*PROBLEM*:
Reproduce the part of the items below that opens with the very first line and closes with the line containing "tap(846, 17)", both included, copying every line without change.

[START]

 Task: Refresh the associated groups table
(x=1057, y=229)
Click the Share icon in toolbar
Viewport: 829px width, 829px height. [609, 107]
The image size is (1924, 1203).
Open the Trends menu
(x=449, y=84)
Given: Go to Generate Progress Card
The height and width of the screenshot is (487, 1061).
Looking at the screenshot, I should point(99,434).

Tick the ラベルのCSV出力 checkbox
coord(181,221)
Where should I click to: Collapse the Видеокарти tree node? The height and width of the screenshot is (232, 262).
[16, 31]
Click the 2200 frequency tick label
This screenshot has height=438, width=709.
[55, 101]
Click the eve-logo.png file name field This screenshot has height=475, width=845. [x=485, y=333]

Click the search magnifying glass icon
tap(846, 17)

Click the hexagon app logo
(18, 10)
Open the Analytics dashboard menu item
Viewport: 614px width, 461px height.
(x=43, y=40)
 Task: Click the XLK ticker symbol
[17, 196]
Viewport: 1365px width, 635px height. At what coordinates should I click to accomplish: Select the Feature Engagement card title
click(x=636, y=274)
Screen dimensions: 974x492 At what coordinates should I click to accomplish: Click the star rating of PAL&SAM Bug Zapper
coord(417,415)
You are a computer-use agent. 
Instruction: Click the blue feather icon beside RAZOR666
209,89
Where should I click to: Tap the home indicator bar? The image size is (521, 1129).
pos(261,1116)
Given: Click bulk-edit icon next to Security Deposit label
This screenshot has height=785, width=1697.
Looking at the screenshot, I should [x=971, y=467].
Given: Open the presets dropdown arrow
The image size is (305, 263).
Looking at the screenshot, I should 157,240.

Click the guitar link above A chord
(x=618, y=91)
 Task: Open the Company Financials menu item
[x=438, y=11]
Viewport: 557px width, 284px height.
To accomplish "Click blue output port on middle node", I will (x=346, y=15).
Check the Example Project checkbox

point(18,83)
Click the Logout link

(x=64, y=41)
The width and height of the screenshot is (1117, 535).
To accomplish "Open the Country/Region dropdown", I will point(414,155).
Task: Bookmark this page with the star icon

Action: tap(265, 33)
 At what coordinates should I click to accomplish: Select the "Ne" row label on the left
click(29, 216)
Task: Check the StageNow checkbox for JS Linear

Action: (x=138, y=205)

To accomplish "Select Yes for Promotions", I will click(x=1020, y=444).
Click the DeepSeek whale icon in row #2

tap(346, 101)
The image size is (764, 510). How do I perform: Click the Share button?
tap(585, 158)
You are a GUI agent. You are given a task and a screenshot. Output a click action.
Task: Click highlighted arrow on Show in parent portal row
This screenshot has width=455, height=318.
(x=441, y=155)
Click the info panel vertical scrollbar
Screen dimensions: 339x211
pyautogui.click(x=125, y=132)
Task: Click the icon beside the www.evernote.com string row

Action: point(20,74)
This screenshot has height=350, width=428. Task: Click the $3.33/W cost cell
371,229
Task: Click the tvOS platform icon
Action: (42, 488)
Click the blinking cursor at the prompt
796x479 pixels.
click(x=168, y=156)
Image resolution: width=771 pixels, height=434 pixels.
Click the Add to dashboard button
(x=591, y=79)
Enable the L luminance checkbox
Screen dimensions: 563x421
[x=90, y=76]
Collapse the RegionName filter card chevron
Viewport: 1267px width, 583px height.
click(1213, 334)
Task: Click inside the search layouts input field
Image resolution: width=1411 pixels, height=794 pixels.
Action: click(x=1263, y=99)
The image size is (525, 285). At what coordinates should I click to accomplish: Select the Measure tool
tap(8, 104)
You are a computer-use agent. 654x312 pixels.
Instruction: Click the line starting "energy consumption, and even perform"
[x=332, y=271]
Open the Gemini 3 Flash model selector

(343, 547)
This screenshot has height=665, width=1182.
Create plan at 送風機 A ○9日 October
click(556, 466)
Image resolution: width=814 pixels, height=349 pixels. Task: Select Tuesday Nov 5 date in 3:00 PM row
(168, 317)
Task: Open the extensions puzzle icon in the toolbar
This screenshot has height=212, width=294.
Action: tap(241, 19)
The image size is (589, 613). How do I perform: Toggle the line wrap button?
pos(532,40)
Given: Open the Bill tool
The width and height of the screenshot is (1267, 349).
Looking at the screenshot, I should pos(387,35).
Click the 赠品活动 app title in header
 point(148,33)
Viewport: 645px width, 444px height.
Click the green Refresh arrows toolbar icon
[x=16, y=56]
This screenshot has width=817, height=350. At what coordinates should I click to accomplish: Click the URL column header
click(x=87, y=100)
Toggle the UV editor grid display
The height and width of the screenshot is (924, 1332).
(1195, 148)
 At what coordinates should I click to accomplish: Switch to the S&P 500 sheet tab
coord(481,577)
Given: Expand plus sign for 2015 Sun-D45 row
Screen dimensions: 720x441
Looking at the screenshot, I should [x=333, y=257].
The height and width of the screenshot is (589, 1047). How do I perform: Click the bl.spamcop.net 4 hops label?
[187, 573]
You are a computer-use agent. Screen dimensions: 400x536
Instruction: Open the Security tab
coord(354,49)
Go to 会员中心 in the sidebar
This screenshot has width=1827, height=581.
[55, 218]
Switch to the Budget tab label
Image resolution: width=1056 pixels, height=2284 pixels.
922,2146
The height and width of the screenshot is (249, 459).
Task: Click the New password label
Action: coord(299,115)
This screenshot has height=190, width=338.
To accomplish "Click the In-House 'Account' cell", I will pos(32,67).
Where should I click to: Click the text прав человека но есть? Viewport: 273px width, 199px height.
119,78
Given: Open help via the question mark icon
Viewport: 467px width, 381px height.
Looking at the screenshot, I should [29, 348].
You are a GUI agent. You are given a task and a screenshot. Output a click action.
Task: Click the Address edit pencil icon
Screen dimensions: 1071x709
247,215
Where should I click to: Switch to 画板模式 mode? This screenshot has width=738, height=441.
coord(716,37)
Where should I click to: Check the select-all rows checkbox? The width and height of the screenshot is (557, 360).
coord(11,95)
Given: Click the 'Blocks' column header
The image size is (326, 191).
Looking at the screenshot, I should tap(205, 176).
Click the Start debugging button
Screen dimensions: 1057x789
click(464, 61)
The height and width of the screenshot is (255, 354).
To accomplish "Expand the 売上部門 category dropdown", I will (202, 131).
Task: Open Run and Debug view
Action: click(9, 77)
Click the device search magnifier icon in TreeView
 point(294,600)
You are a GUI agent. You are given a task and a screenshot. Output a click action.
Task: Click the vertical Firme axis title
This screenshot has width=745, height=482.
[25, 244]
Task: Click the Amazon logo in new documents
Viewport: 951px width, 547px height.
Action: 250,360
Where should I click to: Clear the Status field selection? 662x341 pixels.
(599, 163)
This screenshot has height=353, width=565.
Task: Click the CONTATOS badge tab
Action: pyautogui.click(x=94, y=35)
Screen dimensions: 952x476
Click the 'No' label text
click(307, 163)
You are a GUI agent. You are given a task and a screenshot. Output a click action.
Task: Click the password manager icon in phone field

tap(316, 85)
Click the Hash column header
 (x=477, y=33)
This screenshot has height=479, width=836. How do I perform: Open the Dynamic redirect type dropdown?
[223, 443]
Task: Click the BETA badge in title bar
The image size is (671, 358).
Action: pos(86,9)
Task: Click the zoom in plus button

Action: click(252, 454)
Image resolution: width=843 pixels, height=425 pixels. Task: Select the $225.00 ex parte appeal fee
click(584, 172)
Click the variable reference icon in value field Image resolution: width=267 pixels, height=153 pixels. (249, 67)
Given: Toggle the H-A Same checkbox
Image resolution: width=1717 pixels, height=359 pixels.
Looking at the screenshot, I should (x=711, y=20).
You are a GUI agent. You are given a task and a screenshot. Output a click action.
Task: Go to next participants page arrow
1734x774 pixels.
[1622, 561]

[END]

*RESULT OF THIS EXERCISE*:
 Task: Refresh the associated groups table
(x=1057, y=229)
Click the Share icon in toolbar
Viewport: 829px width, 829px height. [609, 107]
The image size is (1924, 1203).
Open the Trends menu
(x=449, y=84)
Given: Go to Generate Progress Card
The height and width of the screenshot is (487, 1061).
Looking at the screenshot, I should point(99,434).

Tick the ラベルのCSV出力 checkbox
coord(181,221)
Where should I click to: Collapse the Видеокарти tree node? The height and width of the screenshot is (232, 262).
[16, 31]
Click the 2200 frequency tick label
This screenshot has height=438, width=709.
[55, 101]
Click the eve-logo.png file name field This screenshot has height=475, width=845. [x=485, y=333]

Click the search magnifying glass icon
tap(846, 17)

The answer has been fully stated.